Like any Radiohead album, the track order matters for better or worse, despite being only 37 minutes long. I’m not going to say there’s a definite, intentional progression to it, but everything feels like it’s in the right place to create a well-rounded picture. The first three songs all have this incredibly chill Amnesiac feel to them–the same sort of vibe I get from say, I Might Be Wrong and Dollars and Cents. You can’t necessarily feel a transition coming in Little By Little, but it’s decidedly less dreamy than the first two. If they’re going to make a move, it’s the best one to lead off from. What follows might not be expected though. Feral turns out to be one of those experimental glitchy Radiohead à la Aphex Twin efforts that found some presence in The Gloaming but were otherwise regulated to b-sides starting on the Knives Out and Pyramid Song singles.
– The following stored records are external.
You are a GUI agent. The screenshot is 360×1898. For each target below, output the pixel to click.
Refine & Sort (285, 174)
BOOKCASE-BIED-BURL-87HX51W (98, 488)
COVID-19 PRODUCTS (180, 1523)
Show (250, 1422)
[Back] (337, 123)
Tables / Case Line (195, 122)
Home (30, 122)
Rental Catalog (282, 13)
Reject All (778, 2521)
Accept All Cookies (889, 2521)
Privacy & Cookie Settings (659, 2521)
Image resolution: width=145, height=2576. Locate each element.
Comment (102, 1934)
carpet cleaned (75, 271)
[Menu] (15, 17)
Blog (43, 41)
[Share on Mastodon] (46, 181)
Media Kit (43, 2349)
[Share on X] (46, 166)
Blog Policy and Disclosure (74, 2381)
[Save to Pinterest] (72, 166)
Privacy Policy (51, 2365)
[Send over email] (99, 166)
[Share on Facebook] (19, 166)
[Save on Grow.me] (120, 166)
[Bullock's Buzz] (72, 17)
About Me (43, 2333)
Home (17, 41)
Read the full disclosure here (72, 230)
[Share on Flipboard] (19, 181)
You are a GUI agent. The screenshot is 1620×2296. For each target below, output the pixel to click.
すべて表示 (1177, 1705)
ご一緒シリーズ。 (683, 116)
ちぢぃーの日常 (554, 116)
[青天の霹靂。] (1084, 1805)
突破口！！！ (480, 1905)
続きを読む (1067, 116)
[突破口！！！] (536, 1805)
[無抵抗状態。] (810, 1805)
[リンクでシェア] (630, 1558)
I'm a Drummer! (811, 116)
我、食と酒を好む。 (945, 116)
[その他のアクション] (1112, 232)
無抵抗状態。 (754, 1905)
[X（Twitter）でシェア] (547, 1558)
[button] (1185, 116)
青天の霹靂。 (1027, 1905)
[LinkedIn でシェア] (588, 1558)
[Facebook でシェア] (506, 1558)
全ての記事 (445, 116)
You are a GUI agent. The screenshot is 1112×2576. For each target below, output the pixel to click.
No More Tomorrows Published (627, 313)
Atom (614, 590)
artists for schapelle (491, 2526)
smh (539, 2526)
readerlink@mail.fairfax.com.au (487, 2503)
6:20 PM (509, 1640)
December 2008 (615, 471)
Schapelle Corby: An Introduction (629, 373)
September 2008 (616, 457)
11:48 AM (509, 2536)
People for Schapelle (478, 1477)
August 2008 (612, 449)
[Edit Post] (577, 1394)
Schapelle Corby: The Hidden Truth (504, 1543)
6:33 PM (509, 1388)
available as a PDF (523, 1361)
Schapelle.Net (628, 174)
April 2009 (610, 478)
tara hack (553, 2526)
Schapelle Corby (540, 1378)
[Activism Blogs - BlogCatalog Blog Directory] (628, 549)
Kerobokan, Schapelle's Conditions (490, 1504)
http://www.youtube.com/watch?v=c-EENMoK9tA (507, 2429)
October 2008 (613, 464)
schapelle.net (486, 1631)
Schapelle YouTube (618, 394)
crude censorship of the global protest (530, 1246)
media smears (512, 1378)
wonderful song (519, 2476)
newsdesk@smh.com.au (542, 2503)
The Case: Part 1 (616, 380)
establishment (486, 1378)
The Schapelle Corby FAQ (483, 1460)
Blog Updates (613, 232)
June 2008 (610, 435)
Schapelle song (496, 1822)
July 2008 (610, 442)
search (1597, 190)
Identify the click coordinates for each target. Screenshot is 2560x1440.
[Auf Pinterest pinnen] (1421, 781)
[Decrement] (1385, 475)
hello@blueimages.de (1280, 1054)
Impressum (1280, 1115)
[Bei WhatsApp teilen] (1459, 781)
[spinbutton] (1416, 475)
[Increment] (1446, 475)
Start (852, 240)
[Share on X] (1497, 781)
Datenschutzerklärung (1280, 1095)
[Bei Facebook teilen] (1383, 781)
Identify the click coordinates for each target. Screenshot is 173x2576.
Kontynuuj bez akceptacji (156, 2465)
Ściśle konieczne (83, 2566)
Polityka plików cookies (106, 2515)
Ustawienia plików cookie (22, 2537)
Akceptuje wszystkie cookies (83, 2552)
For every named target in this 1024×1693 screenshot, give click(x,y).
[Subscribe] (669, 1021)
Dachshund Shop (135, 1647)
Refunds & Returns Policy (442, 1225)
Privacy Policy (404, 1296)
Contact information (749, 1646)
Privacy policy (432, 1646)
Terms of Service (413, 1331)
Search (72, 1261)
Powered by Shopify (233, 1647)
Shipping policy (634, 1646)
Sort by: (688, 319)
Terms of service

Track five, Lotus Flower, returns to elements of the first three songs, but there’s nothing smooth about it. It feels pretty tense if you ask me. Thom’s voice is more longing, an eerie keyboard sneaks in and out of the background, and there’s this kind of creepy clapping hand effect that makes me feel like the whole song is about ready to snap. I haven’t yet convinced myself that I like it, and the span of Feral and Lotus Flower is definitely the weak link of the album for me, but better to keep the tension to the middle than to throw me off at the beginning or end. From track six on it’s a calm ride again.


Codex

Codex, my favorite track, might start out feeling like Pyramid Song, and it has a lot of the same dreamy qualities, but it never picks up. It’s just Thom, a piano, and some minimal mournful effects. What he’s singing is anybody’s guess half the time, and the cd packaging offers no guidance there, but what I looked up put it as “Slight of hand, jump off the end into a clear lake, no one around. / Just dragonflies flying to the side. No one gets hurt. You’ve done nothing wrong. / Slide your hand, jump off the end. The water’s clear and innocent. The water’s clear and innocent.” Simple and beautiful, and the antithesis of the song that precedes it.

The next song, Give Up the Ghost, follows the same trend, replacing minimalistic piano for equally subdued guitar and a backing vocal loop that has a sort of blues feel to me. The two go together perfectly to round out the real meat of the album. I think I’d describe the first seven tracks as gliding forward smoothly, hitting a rocky road, and being content to stand perfectly still and fade away. Then there’s Separator.


Separator

I’m not sure where this song comes from. It feels out of place and yet perfectly fitting, a sort of ending credits. Radiohead have a long tradition of putting the most out of place song at the end, usually with great results, and this is no different. Separator is smooth and upbeat, a lot like the first three songs, but it’s stationary like Give Up the Ghost. Who knows what the band’s getting at here, but it’s suggestive in a lot of ways. It’s a song about waking up. The album is done, the dream is finished, but “if you think this is over with you’re wrong.“. It’s just the separator; there’ll be more to come. Never mind how fatalistic the last two tracks felt, no one is giving up the ghost here.

Radiohead have been around for an awfully long time, but it’s only the brevity of this album that makes it feel like a late-career effort to any extent. It’s difficult to rate the quality in comparison to other Radiohead albums because of the lack of quantity, but it’s excellent in its own right. If anything it feels more like Radiohead in their prime to me than In Rainbows did (if I can call that 1997-2003 without much debate), but it also demands a more timely follow-up than they’ve been offering lately. I’m sure if you already like Radiohead you don’t require any convincing to check this one out, but I especially recommend it to my fellow Amnesiac fans.